Render every line of the records below as a Markdown table with two columns, No. and Line, numbering each row and leaving out blank lines.
— begin —
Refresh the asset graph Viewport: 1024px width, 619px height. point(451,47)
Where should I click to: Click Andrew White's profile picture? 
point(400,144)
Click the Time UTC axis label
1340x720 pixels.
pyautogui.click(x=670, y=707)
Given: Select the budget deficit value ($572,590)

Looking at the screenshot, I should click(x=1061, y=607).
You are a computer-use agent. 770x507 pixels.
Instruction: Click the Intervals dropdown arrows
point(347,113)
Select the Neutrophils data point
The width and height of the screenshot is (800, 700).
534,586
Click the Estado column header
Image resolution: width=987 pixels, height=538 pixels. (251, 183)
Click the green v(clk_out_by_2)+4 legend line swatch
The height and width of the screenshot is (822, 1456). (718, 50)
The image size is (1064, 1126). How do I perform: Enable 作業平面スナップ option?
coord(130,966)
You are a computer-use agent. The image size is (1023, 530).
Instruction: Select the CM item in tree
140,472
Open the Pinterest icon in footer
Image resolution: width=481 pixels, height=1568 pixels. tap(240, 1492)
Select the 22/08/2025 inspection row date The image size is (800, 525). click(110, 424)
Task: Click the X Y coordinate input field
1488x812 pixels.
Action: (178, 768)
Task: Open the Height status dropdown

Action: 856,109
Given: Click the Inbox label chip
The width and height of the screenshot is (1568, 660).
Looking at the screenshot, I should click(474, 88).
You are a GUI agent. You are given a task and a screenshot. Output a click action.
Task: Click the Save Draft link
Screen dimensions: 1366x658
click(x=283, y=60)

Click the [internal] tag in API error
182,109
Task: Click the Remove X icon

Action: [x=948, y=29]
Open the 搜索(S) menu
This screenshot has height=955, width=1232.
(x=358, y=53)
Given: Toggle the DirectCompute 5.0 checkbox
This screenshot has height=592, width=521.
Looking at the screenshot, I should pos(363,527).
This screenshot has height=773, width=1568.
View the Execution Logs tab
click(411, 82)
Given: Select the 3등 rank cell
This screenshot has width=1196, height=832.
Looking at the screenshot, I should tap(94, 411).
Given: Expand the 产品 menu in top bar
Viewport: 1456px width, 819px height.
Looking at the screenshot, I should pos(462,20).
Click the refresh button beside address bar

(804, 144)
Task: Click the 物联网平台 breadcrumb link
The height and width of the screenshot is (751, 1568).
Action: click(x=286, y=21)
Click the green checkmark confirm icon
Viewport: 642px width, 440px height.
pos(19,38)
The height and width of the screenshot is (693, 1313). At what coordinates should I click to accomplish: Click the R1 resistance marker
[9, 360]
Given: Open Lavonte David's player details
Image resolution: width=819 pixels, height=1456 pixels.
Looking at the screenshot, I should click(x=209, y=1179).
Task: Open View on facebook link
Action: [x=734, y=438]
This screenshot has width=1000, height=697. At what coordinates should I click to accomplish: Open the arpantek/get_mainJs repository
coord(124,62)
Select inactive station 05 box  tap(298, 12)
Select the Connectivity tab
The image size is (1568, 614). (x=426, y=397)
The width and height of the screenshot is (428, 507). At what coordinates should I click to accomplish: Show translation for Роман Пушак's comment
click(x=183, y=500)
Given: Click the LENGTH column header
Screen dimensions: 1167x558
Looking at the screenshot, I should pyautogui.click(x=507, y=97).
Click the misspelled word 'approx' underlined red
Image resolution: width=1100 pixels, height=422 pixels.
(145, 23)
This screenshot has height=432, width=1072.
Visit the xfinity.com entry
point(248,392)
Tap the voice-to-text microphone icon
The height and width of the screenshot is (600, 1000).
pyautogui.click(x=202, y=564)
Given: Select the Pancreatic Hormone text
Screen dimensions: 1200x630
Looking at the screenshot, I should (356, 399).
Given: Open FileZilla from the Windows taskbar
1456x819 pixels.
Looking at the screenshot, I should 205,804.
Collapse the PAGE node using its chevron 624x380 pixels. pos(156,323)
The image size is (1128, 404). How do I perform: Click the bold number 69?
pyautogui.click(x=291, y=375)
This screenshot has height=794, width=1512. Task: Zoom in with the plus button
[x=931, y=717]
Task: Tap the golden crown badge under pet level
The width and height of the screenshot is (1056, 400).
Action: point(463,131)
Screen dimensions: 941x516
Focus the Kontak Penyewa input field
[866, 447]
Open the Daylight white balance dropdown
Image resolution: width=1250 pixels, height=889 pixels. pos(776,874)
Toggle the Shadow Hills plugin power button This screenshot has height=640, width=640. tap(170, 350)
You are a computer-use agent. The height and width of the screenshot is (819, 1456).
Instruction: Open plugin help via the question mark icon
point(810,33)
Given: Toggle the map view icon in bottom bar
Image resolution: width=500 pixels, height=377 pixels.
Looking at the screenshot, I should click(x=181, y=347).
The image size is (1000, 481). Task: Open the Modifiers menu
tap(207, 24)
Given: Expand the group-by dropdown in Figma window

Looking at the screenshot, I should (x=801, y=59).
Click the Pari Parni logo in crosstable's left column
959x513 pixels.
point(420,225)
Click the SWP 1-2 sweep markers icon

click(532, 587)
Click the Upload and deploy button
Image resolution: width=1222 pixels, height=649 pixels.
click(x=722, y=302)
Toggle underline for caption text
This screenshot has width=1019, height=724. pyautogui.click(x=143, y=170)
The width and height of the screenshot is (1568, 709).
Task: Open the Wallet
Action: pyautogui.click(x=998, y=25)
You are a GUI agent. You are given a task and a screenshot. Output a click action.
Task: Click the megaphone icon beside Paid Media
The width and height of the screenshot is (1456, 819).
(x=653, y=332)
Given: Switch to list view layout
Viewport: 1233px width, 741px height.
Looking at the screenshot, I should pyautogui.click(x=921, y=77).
— end —
- _RESULT OF THIS EXERCISE_:
| No. | Line |
|---|---|
| 1 | Refresh the asset graph Viewport: 1024px width, 619px height. point(451,47) |
| 2 | Where should I click to: Click Andrew White's profile picture?  |
| 3 | point(400,144) |
| 4 | Click the Time UTC axis label |
| 5 | 1340x720 pixels. |
| 6 | pyautogui.click(x=670, y=707) |
| 7 | Given: Select the budget deficit value ($572,590) |
| 8 | Looking at the screenshot, I should click(x=1061, y=607). |
| 9 | You are a computer-use agent. 770x507 pixels. |
| 10 | Instruction: Click the Intervals dropdown arrows |
| 11 | point(347,113) |
| 12 | Select the Neutrophils data point |
| 13 | The width and height of the screenshot is (800, 700). |
| 14 | 534,586 |
| 15 | Click the Estado column header |
| 16 | Image resolution: width=987 pixels, height=538 pixels. (251, 183) |
| 17 | Click the green v(clk_out_by_2)+4 legend line swatch |
| 18 | The height and width of the screenshot is (822, 1456). (718, 50) |
| 19 | The image size is (1064, 1126). How do I perform: Enable 作業平面スナップ option? |
| 20 | coord(130,966) |
| 21 | You are a computer-use agent. The image size is (1023, 530). |
| 22 | Instruction: Select the CM item in tree |
| 23 | 140,472 |
| 24 | Open the Pinterest icon in footer |
| 25 | Image resolution: width=481 pixels, height=1568 pixels. tap(240, 1492) |
| 26 | Select the 22/08/2025 inspection row date The image size is (800, 525). click(110, 424) |
| 27 | Task: Click the X Y coordinate input field |
| 28 | 1488x812 pixels. |
| 29 | Action: (178, 768) |
| 30 | Task: Open the Height status dropdown |
| 31 | Action: 856,109 |
| 32 | Given: Click the Inbox label chip |
| 33 | The width and height of the screenshot is (1568, 660). |
| 34 | Looking at the screenshot, I should click(474, 88). |
| 35 | You are a GUI agent. You are given a task and a screenshot. Output a click action. |
| 36 | Task: Click the Save Draft link |
| 37 | Screen dimensions: 1366x658 |
| 38 | click(x=283, y=60) |
| 39 | Click the [internal] tag in API error |
| 40 | 182,109 |
| 41 | Task: Click the Remove X icon |
| 42 | Action: [x=948, y=29] |
| 43 | Open the 搜索(S) menu |
| 44 | This screenshot has height=955, width=1232. |
| 45 | (x=358, y=53) |
| 46 | Given: Toggle the DirectCompute 5.0 checkbox |
| 47 | This screenshot has height=592, width=521. |
| 48 | Looking at the screenshot, I should pos(363,527). |
| 49 | This screenshot has height=773, width=1568. |
| 50 | View the Execution Logs tab |
| 51 | click(411, 82) |
| 52 | Given: Select the 3등 rank cell |
| 53 | This screenshot has width=1196, height=832. |
| 54 | Looking at the screenshot, I should tap(94, 411). |
| 55 | Given: Expand the 产品 menu in top bar |
| 56 | Viewport: 1456px width, 819px height. |
| 57 | Looking at the screenshot, I should pos(462,20). |
| 58 | Click the refresh button beside address bar |
| 59 | (804, 144) |
| 60 | Task: Click the 物联网平台 breadcrumb link |
| 61 | The height and width of the screenshot is (751, 1568). |
| 62 | Action: click(x=286, y=21) |
| 63 | Click the green checkmark confirm icon |
| 64 | Viewport: 642px width, 440px height. |
| 65 | pos(19,38) |
| 66 | The height and width of the screenshot is (693, 1313). At what coordinates should I click to accomplish: Click the R1 resistance marker |
| 67 | [9, 360] |
| 68 | Given: Open Lavonte David's player details |
| 69 | Image resolution: width=819 pixels, height=1456 pixels. |
| 70 | Looking at the screenshot, I should click(x=209, y=1179). |
| 71 | Task: Open View on facebook link |
| 72 | Action: [x=734, y=438] |
| 73 | This screenshot has width=1000, height=697. At what coordinates should I click to accomplish: Open the arpantek/get_mainJs repository |
| 74 | coord(124,62) |
| 75 | Select inactive station 05 box  tap(298, 12) |
| 76 | Select the Connectivity tab |
| 77 | The image size is (1568, 614). (x=426, y=397) |
| 78 | The width and height of the screenshot is (428, 507). At what coordinates should I click to accomplish: Show translation for Роман Пушак's comment |
| 79 | click(x=183, y=500) |
| 80 | Given: Click the LENGTH column header |
| 81 | Screen dimensions: 1167x558 |
| 82 | Looking at the screenshot, I should pyautogui.click(x=507, y=97). |
| 83 | Click the misspelled word 'approx' underlined red |
| 84 | Image resolution: width=1100 pixels, height=422 pixels. |
| 85 | (145, 23) |
| 86 | This screenshot has height=432, width=1072. |
| 87 | Visit the xfinity.com entry |
| 88 | point(248,392) |
| 89 | Tap the voice-to-text microphone icon |
| 90 | The height and width of the screenshot is (600, 1000). |
| 91 | pyautogui.click(x=202, y=564) |
| 92 | Given: Select the Pancreatic Hormone text |
| 93 | Screen dimensions: 1200x630 |
| 94 | Looking at the screenshot, I should (356, 399). |
| 95 | Given: Open FileZilla from the Windows taskbar |
| 96 | 1456x819 pixels. |
| 97 | Looking at the screenshot, I should 205,804. |
| 98 | Collapse the PAGE node using its chevron 624x380 pixels. pos(156,323) |
| 99 | The image size is (1128, 404). How do I perform: Click the bold number 69? |
| 100 | pyautogui.click(x=291, y=375) |
| 101 | This screenshot has height=794, width=1512. Task: Zoom in with the plus button |
| 102 | [x=931, y=717] |
| 103 | Task: Tap the golden crown badge under pet level |
| 104 | The width and height of the screenshot is (1056, 400). |
| 105 | Action: point(463,131) |
| 106 | Screen dimensions: 941x516 |
| 107 | Focus the Kontak Penyewa input field |
| 108 | [866, 447] |
| 109 | Open the Daylight white balance dropdown |
| 110 | Image resolution: width=1250 pixels, height=889 pixels. pos(776,874) |
| 111 | Toggle the Shadow Hills plugin power button This screenshot has height=640, width=640. tap(170, 350) |
| 112 | You are a computer-use agent. The height and width of the screenshot is (819, 1456). |
| 113 | Instruction: Open plugin help via the question mark icon |
| 114 | point(810,33) |
| 115 | Given: Toggle the map view icon in bottom bar |
| 116 | Image resolution: width=500 pixels, height=377 pixels. |
| 117 | Looking at the screenshot, I should click(x=181, y=347). |
| 118 | The image size is (1000, 481). Task: Open the Modifiers menu |
| 119 | tap(207, 24) |
| 120 | Given: Expand the group-by dropdown in Figma window |
| 121 | Looking at the screenshot, I should (x=801, y=59). |
| 122 | Click the Pari Parni logo in crosstable's left column |
| 123 | 959x513 pixels. |
| 124 | point(420,225) |
| 125 | Click the SWP 1-2 sweep markers icon |
| 126 | click(532, 587) |
| 127 | Click the Upload and deploy button |
| 128 | Image resolution: width=1222 pixels, height=649 pixels. |
| 129 | click(x=722, y=302) |
| 130 | Toggle underline for caption text |
| 131 | This screenshot has width=1019, height=724. pyautogui.click(x=143, y=170) |
| 132 | The width and height of the screenshot is (1568, 709). |
| 133 | Task: Open the Wallet |
| 134 | Action: pyautogui.click(x=998, y=25) |
| 135 | You are a GUI agent. You are given a task and a screenshot. Output a click action. |
| 136 | Task: Click the megaphone icon beside Paid Media |
| 137 | The width and height of the screenshot is (1456, 819). |
| 138 | (x=653, y=332) |
| 139 | Given: Switch to list view layout |
| 140 | Viewport: 1233px width, 741px height. |
| 141 | Looking at the screenshot, I should pyautogui.click(x=921, y=77). |